DOCUMENT PASSAGE:
>> BEGIN

Remember sampling error, introduced in Chapter 5? Because of sampling error, researchers don’t expect a sample mean to be exactly the same as the population mean. With a population mean for IQ of 100, Dr. Pell can expect the sample mean to be close to 100, but not exactly 100.

So, here’s the question for Dr. Pell to ask: Is 104.5 close enough to 100 that sampling error can explain it? If so, then there’s no reason to think adopted kids differ from the average IQ. However, if sampling error fails as a reasonable explanation for the difference, then she can conclude that adopted kids differ in intelligence.

Learning how to complete a statistical test is like learning how to cook—it’s better to follow a recipe. That’s why we’re going to use a six-step “recipe” for hypothesis testing. Here are the six steps:

Step 1 Test: Pick the right statistical test.

Step 2 Assumptions: Check the assumptions to make sure it is OK to do the test.

>> END

STORED DATA:
>> BEGIN

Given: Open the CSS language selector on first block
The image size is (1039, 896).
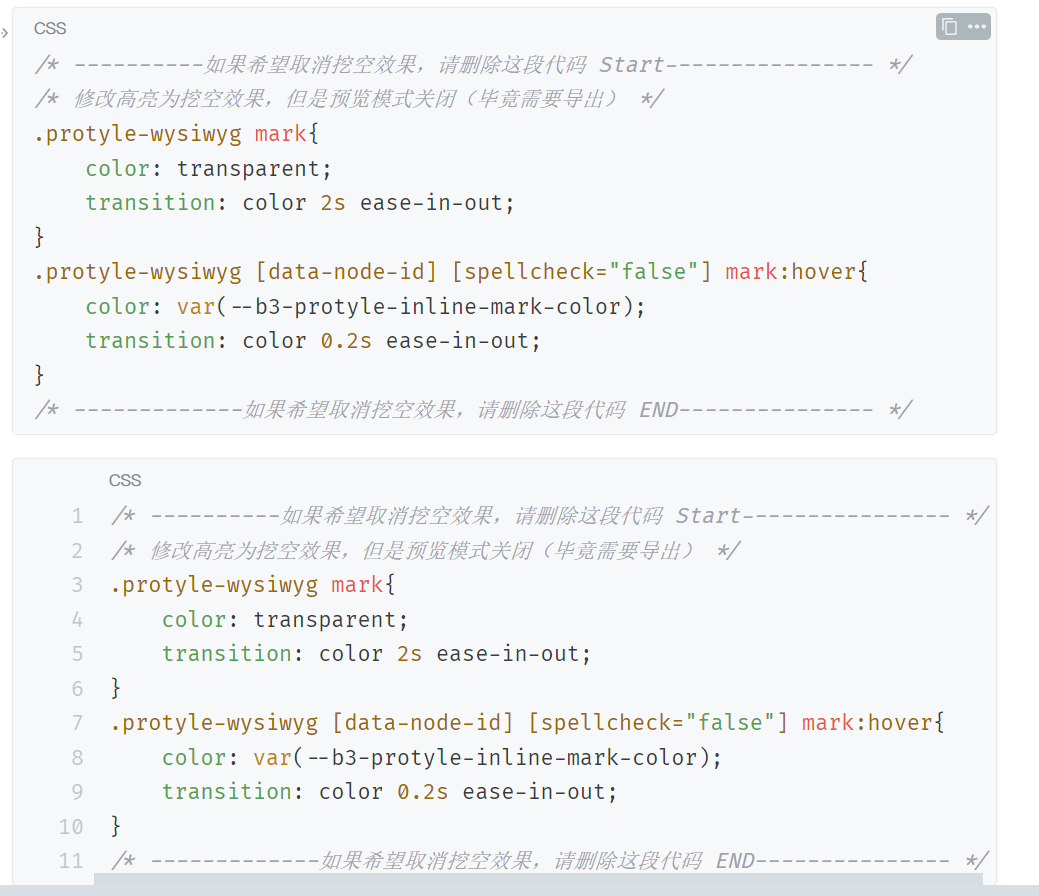Looking at the screenshot, I should coord(49,28).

>> END

REQUIRED WORK:
a - Please rewrite the paragraph of the statistics passage beginning "So, here's the question for Dr. Pell to ask" as a short bulleted list that keeps its main facts.
b - Pull out the portion of the statistics passage above starting with "Learning how to complete" and going on through "do the test.", copied word for word.

RESPONSES TO THE TASKS:
a -
- Dr. Pell should ask whether 104.5 is close enough to 100 for sampling error to explain the gap.
- If it is, there is no reason to think adopted kids differ from the average IQ.
- If sampling error fails as a reasonable explanation, she can conclude that adopted kids differ in intelligence.

b -
Learning how to complete a statistical test is like learning how to cook—it’s better to follow a recipe. That’s why we’re going to use a six-step “recipe” for hypothesis testing. Here are the six steps:

Step 1 Test: Pick the right statistical test.

Step 2 Assumptions: Check the assumptions to make sure it is OK to do the test.